*WHAT THIS TASK INVOLVES:* From the records below, copy out exactly the lines from the one containing "[Read full article: VPL" to the one containing "Terms & Conditions (282, 2538)", both included. Add nothing else.

*RECORDED DATA:*
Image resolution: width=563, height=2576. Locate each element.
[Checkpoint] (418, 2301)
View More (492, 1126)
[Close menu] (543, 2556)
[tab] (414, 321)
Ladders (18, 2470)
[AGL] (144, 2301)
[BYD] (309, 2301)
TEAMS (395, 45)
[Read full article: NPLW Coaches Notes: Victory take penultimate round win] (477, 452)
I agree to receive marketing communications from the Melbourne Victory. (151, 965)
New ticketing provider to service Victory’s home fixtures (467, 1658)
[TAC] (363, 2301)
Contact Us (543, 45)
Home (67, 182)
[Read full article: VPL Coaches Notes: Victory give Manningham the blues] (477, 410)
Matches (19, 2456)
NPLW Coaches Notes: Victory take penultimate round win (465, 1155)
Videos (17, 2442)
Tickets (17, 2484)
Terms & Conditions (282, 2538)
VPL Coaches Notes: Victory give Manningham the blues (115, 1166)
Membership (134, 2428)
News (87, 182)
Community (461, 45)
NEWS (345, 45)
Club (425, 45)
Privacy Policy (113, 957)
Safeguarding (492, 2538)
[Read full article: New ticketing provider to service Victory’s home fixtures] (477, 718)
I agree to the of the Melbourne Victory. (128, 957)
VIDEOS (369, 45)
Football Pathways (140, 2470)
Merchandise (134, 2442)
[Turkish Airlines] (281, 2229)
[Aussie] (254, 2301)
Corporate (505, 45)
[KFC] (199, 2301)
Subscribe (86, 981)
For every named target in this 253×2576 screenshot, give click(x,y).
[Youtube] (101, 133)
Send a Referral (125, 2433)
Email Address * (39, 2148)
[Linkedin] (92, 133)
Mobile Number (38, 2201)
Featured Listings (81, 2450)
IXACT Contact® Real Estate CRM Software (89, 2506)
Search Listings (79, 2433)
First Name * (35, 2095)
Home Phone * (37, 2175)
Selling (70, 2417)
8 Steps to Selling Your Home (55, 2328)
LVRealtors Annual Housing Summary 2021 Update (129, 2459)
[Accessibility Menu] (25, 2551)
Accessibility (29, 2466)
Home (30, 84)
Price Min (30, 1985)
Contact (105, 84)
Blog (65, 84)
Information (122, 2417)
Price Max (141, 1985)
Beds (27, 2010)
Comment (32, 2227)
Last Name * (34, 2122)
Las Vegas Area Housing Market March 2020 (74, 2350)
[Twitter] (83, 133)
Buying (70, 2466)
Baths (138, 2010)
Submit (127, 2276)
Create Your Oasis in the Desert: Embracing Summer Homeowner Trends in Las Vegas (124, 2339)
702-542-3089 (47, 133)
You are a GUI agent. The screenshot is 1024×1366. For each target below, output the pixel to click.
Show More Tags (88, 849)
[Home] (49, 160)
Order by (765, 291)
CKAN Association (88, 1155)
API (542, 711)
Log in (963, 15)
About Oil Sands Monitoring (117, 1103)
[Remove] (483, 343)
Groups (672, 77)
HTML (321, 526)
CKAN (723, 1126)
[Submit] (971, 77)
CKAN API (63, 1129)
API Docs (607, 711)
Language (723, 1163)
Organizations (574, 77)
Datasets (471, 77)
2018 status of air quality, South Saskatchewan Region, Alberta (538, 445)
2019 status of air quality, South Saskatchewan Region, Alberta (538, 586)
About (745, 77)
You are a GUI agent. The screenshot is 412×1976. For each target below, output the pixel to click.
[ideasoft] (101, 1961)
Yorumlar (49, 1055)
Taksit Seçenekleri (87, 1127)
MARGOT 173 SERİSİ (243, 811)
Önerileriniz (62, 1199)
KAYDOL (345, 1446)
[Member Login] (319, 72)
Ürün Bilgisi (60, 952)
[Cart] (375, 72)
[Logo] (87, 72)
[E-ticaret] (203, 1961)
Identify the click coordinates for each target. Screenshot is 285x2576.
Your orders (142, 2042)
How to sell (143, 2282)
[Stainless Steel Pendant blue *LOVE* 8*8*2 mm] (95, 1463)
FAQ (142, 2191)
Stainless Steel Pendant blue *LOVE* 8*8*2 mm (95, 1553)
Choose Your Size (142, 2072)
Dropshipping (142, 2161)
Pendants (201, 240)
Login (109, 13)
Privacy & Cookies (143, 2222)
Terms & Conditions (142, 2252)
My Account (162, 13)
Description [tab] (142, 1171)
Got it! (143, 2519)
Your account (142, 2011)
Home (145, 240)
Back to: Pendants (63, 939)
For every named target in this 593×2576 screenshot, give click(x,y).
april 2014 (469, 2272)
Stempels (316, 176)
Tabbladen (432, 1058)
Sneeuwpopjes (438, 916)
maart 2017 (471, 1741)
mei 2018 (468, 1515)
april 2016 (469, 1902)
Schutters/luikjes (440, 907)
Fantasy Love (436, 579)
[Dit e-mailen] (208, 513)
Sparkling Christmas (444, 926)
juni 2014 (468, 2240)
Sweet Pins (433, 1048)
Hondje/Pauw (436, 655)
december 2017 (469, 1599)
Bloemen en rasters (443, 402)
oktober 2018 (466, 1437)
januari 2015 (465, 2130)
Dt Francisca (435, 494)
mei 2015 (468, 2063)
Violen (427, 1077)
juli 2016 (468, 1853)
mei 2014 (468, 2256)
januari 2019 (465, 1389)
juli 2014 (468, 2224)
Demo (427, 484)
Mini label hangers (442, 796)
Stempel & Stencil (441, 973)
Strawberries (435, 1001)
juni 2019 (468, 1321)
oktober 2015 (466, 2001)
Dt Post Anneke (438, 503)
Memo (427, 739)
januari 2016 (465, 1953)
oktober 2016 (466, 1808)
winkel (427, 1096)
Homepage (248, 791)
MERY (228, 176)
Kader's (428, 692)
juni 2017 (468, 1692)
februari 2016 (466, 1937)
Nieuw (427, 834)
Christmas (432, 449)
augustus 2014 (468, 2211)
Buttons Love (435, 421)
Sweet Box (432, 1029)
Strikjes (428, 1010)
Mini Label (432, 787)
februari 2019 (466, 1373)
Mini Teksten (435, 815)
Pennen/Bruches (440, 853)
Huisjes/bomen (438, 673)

*RESPONSE:*
[Read full article: VPL Coaches Notes: Victory give Manningham the blues] (477, 410)
Matches (19, 2456)
NPLW Coaches Notes: Victory take penultimate round win (465, 1155)
Videos (17, 2442)
Tickets (17, 2484)
Terms & Conditions (282, 2538)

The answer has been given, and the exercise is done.